** Begin **
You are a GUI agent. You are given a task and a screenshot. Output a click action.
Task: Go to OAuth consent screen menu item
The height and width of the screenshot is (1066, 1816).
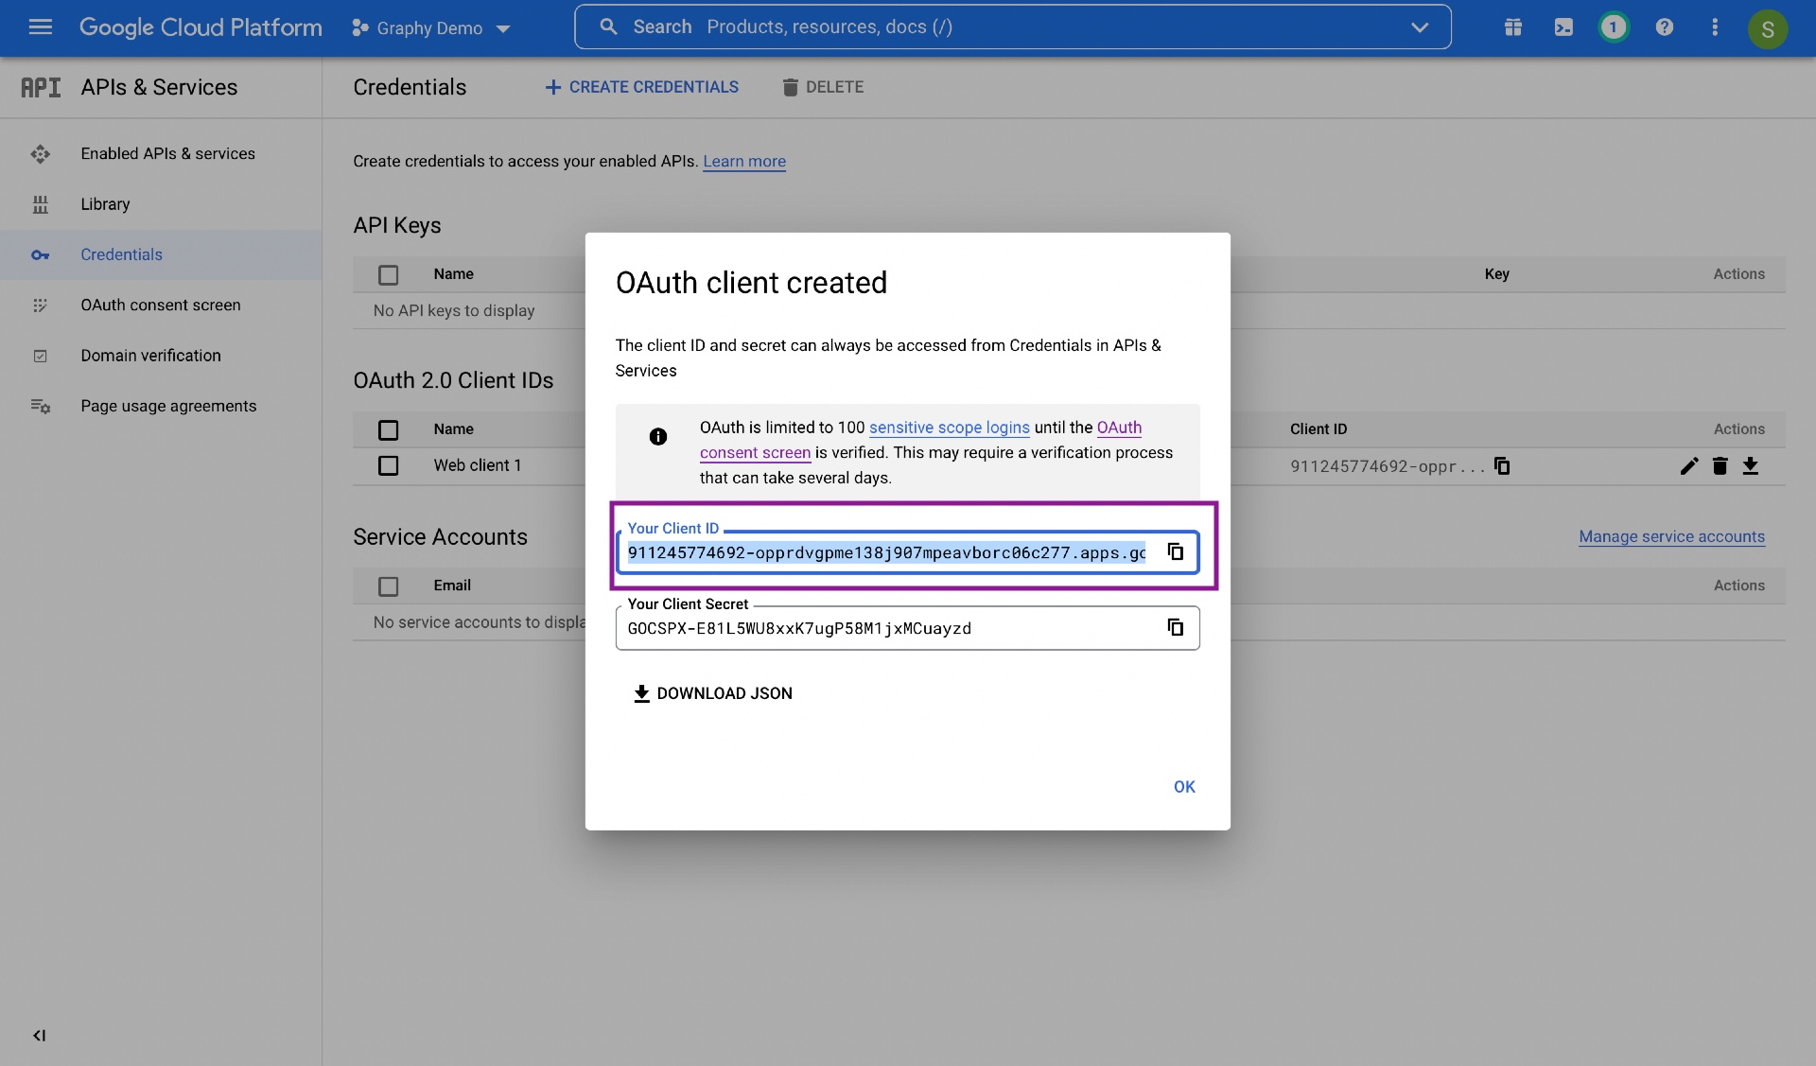coord(160,305)
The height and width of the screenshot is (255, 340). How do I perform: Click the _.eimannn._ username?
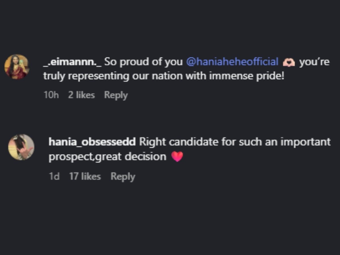tap(73, 62)
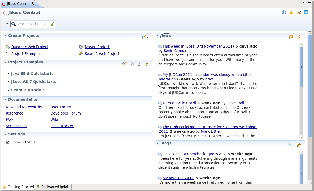Screen dimensions: 314x191
Task: Open Dynamic Web Project link
Action: coord(30,47)
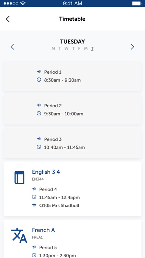Tap the megaphone icon beside Period 3
The height and width of the screenshot is (258, 145).
(39, 139)
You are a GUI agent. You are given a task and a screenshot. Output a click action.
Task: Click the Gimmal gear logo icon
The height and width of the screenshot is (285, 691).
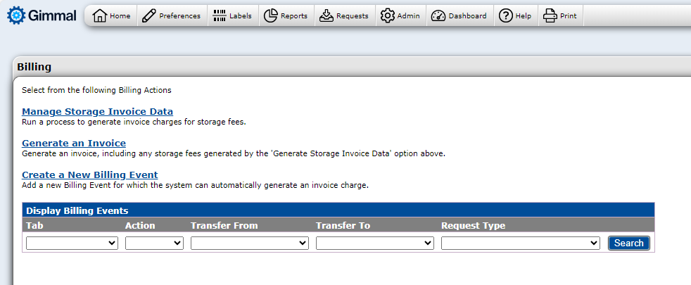15,15
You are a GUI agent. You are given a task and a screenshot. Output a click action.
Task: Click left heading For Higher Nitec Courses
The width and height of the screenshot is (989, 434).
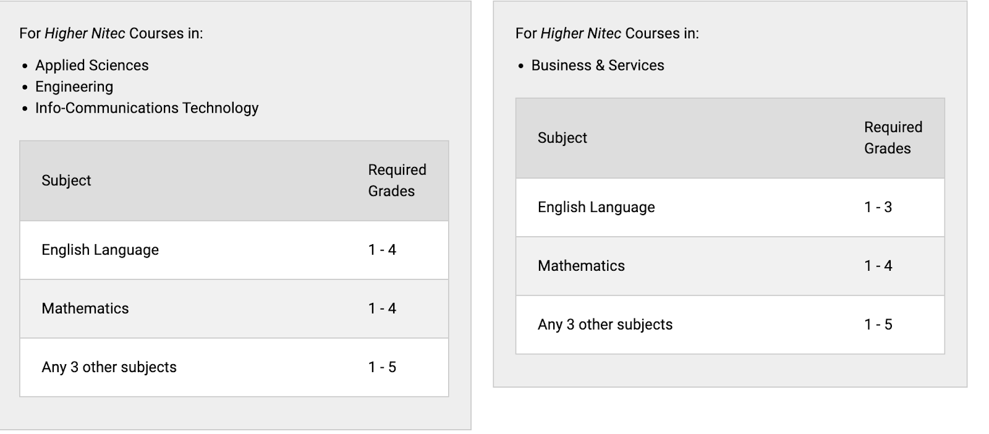[111, 33]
** End **
Task directions: Could you print everything from the line containing "The height and width of the screenshot is (255, 340)." down to the end of the records, without the pictures?

Expected answer:
The height and width of the screenshot is (255, 340). How do I perform: Click the _.eimannn._ username?
tap(73, 62)
Screen dimensions: 314x191
Task: Open Dynamic Web Project link
Action: coord(30,47)
Tap the megaphone icon beside Period 3
The height and width of the screenshot is (258, 145).
(39, 139)
You are a GUI agent. You are given a task and a screenshot. Output a click action.
Task: Click the Gimmal gear logo icon
The height and width of the screenshot is (285, 691).
15,15
You are a GUI agent. You are given a task and a screenshot. Output a click action.
Task: Click left heading For Higher Nitec Courses
The width and height of the screenshot is (989, 434).
[111, 33]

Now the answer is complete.